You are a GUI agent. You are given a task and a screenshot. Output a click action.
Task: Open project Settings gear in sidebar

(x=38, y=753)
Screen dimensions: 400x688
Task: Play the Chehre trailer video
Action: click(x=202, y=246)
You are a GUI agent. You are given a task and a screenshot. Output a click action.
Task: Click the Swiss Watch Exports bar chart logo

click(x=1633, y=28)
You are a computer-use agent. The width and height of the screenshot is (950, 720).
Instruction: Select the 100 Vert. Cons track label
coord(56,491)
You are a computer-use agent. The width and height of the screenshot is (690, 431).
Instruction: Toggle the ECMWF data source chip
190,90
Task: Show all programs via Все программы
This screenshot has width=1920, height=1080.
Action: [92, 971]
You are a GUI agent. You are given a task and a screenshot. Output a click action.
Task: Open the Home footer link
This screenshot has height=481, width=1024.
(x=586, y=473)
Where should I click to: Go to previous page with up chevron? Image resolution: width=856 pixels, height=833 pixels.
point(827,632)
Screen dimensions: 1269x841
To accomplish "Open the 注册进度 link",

■ **What is required**: Each line of the listing has to be repeated exactly in the reply.

■ **The completed task**:
You are a GUI agent. You are given a task and a screenshot. Output a click action.
Task: Open project Settings gear in sidebar

(x=38, y=753)
Screen dimensions: 400x688
Task: Play the Chehre trailer video
Action: click(x=202, y=246)
You are a GUI agent. You are given a task and a screenshot. Output a click action.
Task: Click the Swiss Watch Exports bar chart logo

click(x=1633, y=28)
You are a computer-use agent. The width and height of the screenshot is (950, 720).
Instruction: Select the 100 Vert. Cons track label
coord(56,491)
You are a computer-use agent. The width and height of the screenshot is (690, 431).
Instruction: Toggle the ECMWF data source chip
190,90
Task: Show all programs via Все программы
This screenshot has width=1920, height=1080.
Action: [92, 971]
You are a GUI agent. You are given a task and a screenshot. Output a click action.
Task: Open the Home footer link
This screenshot has height=481, width=1024.
(x=586, y=473)
Where should I click to: Go to previous page with up chevron? Image resolution: width=856 pixels, height=833 pixels.
point(827,632)
Screen dimensions: 1269x841
To accomplish "Open the 注册进度 link",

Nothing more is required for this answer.